# [Requirement]
Rewrite every line of the material below, leaving out the pictures. Scale each coordinate in the answers by 2.05 and round to the nearest whole number, with halves rounded up.

(Element lookup records)
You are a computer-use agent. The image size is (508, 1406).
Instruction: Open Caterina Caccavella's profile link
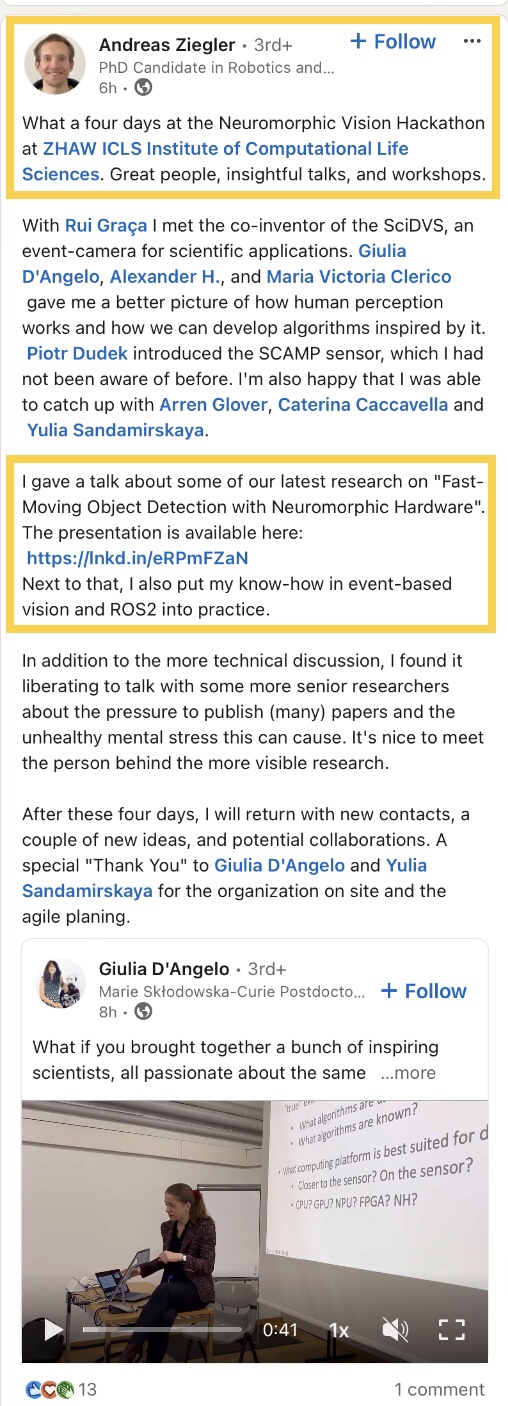click(x=364, y=405)
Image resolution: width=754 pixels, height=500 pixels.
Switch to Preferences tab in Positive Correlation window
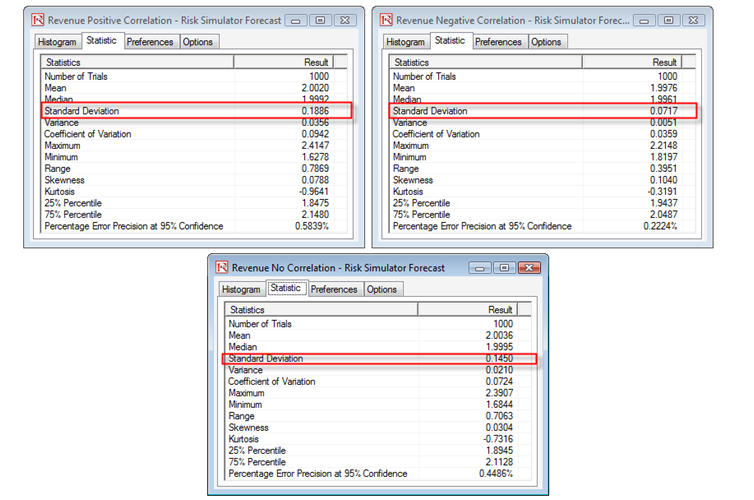click(150, 42)
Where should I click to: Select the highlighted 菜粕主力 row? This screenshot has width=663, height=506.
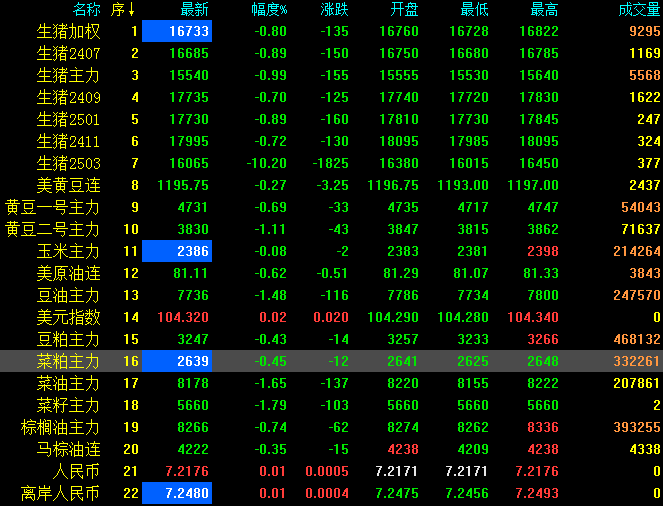click(68, 361)
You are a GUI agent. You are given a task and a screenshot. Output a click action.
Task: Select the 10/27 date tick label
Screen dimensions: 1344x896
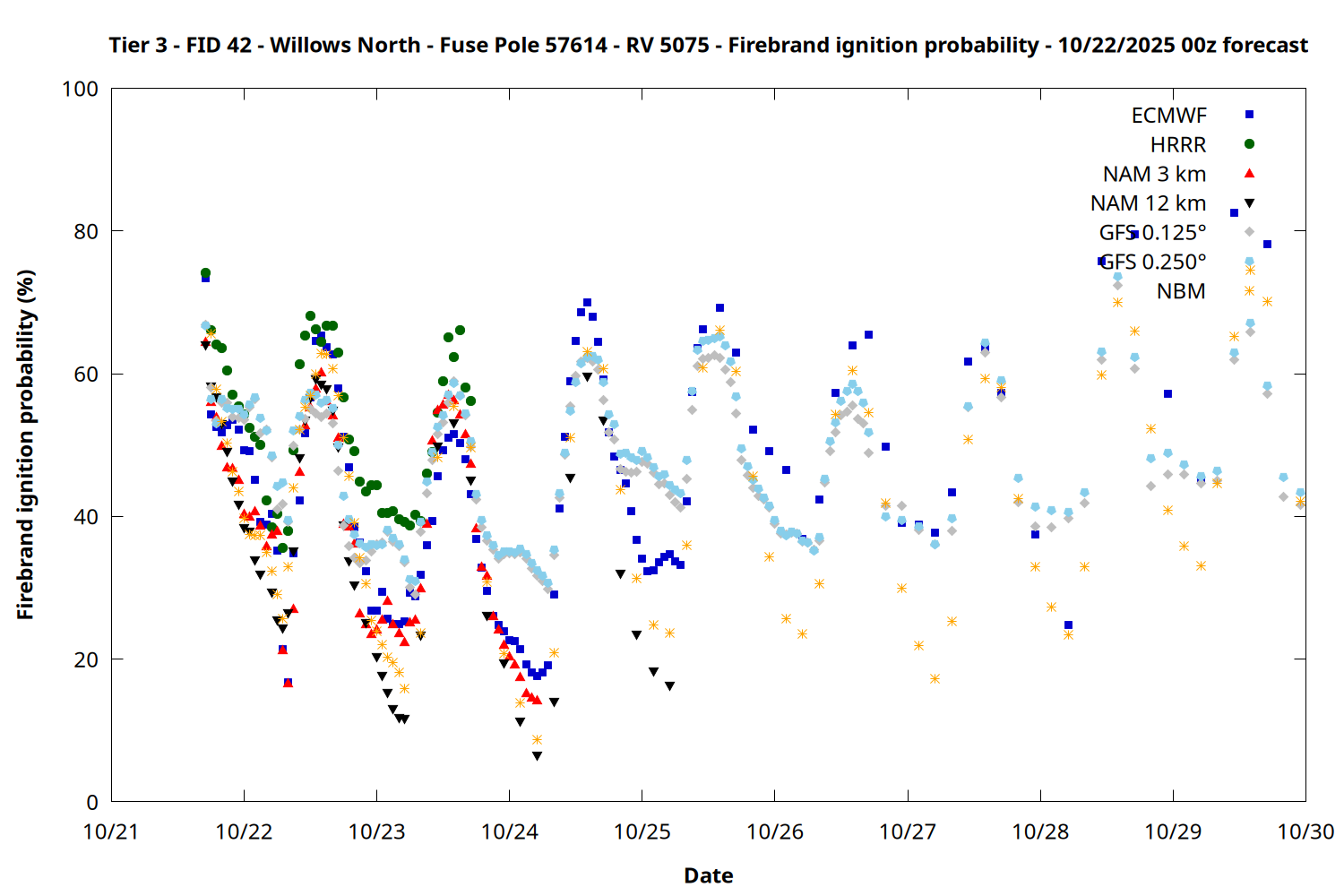(908, 831)
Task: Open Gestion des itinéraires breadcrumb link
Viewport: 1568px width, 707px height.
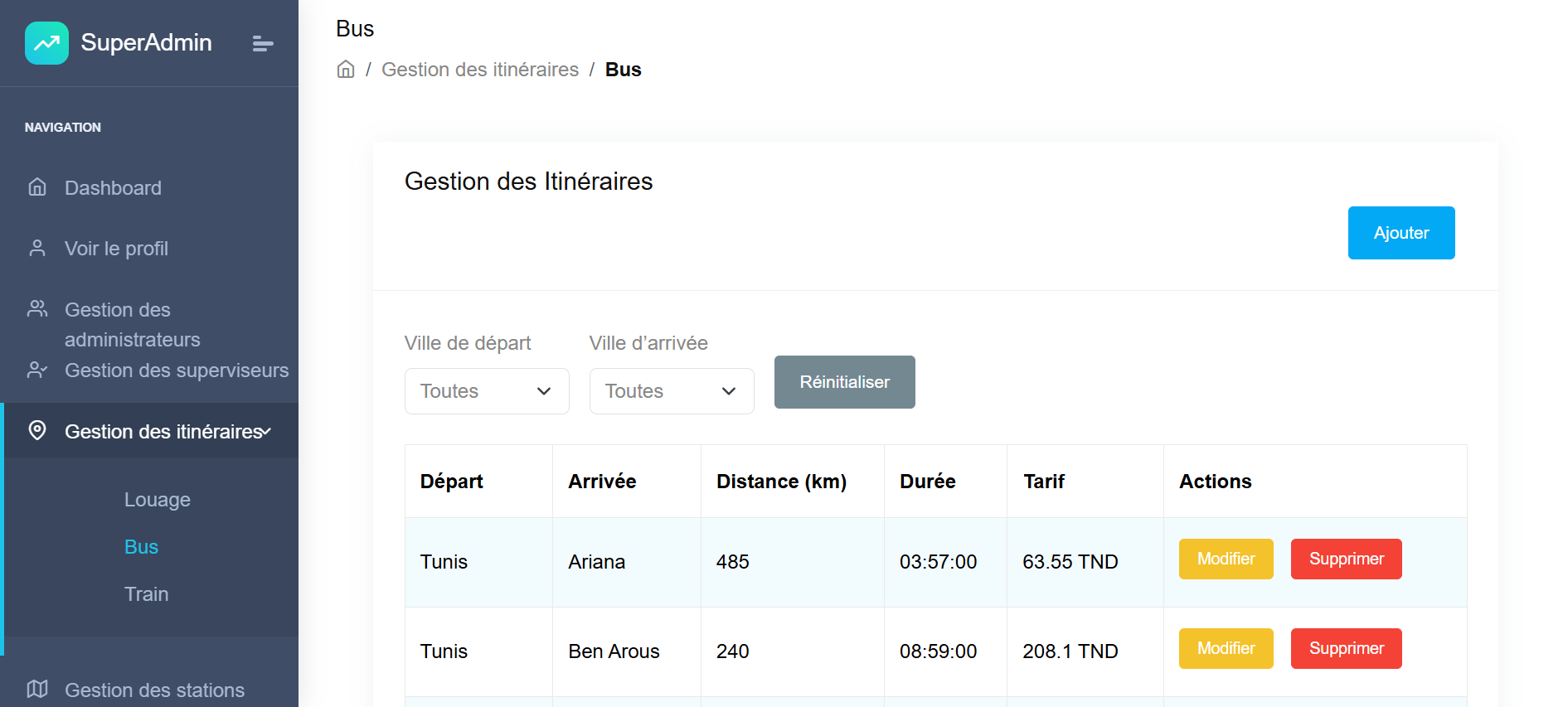Action: pos(480,70)
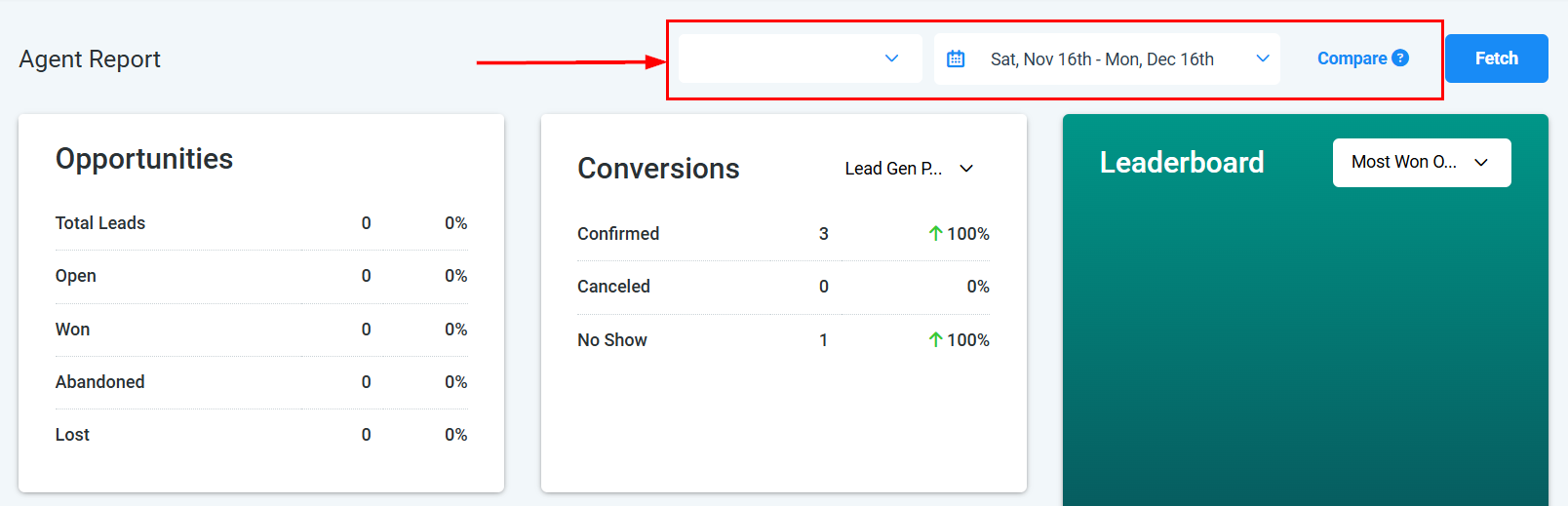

# [Answer to this task]
You are a computer-use agent. The image size is (508, 1406).
Instruction: Open Caterina Caccavella's profile link
click(x=746, y=830)
Image resolution: width=754 pixels, height=500 pixels.
Switch to Preferences tab in Positive Correlation window
click(308, 86)
Where should I click to: Select the highlighted 菜粕主力 row? This screenshot has width=663, height=506.
click(139, 740)
You are a GUI agent. You are given a task and a screenshot. Output a click action.
Task: Select the 10/27 date tick label
Screen dimensions: 1344x896
(1861, 1704)
Task: Open Gestion des itinéraires breadcrumb link
Viewport: 1568px width, 707px height.
Action: pos(984,144)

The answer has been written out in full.